• **GIVEN TASK**:
Give back all of the records below word for word, with every line left unchanged.

(Collection entries)
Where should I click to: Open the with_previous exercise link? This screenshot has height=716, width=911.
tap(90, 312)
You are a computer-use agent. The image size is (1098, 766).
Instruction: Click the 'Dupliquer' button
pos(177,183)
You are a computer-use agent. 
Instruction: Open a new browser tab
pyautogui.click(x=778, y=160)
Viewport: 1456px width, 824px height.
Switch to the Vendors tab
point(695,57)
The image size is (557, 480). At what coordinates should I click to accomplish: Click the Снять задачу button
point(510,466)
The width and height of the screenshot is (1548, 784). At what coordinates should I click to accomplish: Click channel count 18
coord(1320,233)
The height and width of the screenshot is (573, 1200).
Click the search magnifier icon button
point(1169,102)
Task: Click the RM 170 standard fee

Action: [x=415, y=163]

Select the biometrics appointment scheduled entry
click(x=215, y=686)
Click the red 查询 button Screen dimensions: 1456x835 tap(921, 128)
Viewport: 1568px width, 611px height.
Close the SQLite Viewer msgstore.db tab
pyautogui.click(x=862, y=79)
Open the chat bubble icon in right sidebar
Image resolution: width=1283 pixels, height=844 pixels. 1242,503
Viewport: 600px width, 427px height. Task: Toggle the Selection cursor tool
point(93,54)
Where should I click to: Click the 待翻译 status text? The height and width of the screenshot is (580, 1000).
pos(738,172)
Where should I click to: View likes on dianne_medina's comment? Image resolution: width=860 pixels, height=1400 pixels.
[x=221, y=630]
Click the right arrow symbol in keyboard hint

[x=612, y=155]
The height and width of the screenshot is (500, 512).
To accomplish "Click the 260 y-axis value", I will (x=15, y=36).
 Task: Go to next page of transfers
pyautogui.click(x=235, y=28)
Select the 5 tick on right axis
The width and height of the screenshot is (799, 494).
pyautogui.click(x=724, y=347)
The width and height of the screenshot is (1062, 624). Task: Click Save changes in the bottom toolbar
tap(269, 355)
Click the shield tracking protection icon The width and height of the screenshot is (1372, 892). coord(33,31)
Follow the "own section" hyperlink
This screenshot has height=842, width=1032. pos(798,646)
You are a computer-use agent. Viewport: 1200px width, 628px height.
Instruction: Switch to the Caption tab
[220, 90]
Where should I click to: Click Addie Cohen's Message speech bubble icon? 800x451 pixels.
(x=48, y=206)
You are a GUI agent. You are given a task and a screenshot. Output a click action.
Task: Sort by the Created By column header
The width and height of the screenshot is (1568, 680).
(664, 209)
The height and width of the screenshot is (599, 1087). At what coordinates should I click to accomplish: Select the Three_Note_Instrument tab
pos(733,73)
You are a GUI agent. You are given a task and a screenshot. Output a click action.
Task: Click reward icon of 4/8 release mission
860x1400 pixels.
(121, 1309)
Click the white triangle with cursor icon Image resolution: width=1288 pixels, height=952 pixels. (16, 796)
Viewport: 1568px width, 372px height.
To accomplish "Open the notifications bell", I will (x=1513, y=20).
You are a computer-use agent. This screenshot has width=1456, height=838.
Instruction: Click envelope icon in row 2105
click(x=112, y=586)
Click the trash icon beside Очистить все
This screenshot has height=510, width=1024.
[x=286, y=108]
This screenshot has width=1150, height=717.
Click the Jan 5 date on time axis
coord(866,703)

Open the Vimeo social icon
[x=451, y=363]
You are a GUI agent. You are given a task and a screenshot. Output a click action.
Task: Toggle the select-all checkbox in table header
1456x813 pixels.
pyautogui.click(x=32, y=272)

• **TASK RESPONSE**:
Where should I click to: Open the with_previous exercise link? This screenshot has height=716, width=911.
tap(90, 312)
You are a computer-use agent. The image size is (1098, 766).
Instruction: Click the 'Dupliquer' button
pos(177,183)
You are a computer-use agent. 
Instruction: Open a new browser tab
pyautogui.click(x=778, y=160)
Viewport: 1456px width, 824px height.
Switch to the Vendors tab
point(695,57)
The image size is (557, 480). At what coordinates should I click to accomplish: Click the Снять задачу button
point(510,466)
The width and height of the screenshot is (1548, 784). At what coordinates should I click to accomplish: Click channel count 18
coord(1320,233)
The height and width of the screenshot is (573, 1200).
Click the search magnifier icon button
point(1169,102)
Task: Click the RM 170 standard fee

Action: [x=415, y=163]

Select the biometrics appointment scheduled entry
click(x=215, y=686)
Click the red 查询 button Screen dimensions: 1456x835 tap(921, 128)
Viewport: 1568px width, 611px height.
Close the SQLite Viewer msgstore.db tab
pyautogui.click(x=862, y=79)
Open the chat bubble icon in right sidebar
Image resolution: width=1283 pixels, height=844 pixels. 1242,503
Viewport: 600px width, 427px height. Task: Toggle the Selection cursor tool
point(93,54)
Where should I click to: Click the 待翻译 status text? The height and width of the screenshot is (580, 1000).
pos(738,172)
Where should I click to: View likes on dianne_medina's comment? Image resolution: width=860 pixels, height=1400 pixels.
[x=221, y=630]
Click the right arrow symbol in keyboard hint

[x=612, y=155]
The height and width of the screenshot is (500, 512).
To accomplish "Click the 260 y-axis value", I will (x=15, y=36).
 Task: Go to next page of transfers
pyautogui.click(x=235, y=28)
Select the 5 tick on right axis
The width and height of the screenshot is (799, 494).
pyautogui.click(x=724, y=347)
The width and height of the screenshot is (1062, 624). Task: Click Save changes in the bottom toolbar
tap(269, 355)
Click the shield tracking protection icon The width and height of the screenshot is (1372, 892). coord(33,31)
Follow the "own section" hyperlink
This screenshot has height=842, width=1032. pos(798,646)
You are a computer-use agent. Viewport: 1200px width, 628px height.
Instruction: Switch to the Caption tab
[220, 90]
Where should I click to: Click Addie Cohen's Message speech bubble icon? 800x451 pixels.
(x=48, y=206)
You are a GUI agent. You are given a task and a screenshot. Output a click action.
Task: Sort by the Created By column header
The width and height of the screenshot is (1568, 680).
(664, 209)
The height and width of the screenshot is (599, 1087). At what coordinates should I click to accomplish: Select the Three_Note_Instrument tab
pos(733,73)
You are a GUI agent. You are given a task and a screenshot. Output a click action.
Task: Click reward icon of 4/8 release mission
860x1400 pixels.
(121, 1309)
Click the white triangle with cursor icon Image resolution: width=1288 pixels, height=952 pixels. (16, 796)
Viewport: 1568px width, 372px height.
To accomplish "Open the notifications bell", I will (x=1513, y=20).
You are a computer-use agent. This screenshot has width=1456, height=838.
Instruction: Click envelope icon in row 2105
click(x=112, y=586)
Click the trash icon beside Очистить все
This screenshot has height=510, width=1024.
[x=286, y=108]
This screenshot has width=1150, height=717.
Click the Jan 5 date on time axis
coord(866,703)

Open the Vimeo social icon
[x=451, y=363]
You are a GUI agent. You are given a task and a screenshot. Output a click action.
Task: Toggle the select-all checkbox in table header
1456x813 pixels.
pyautogui.click(x=32, y=272)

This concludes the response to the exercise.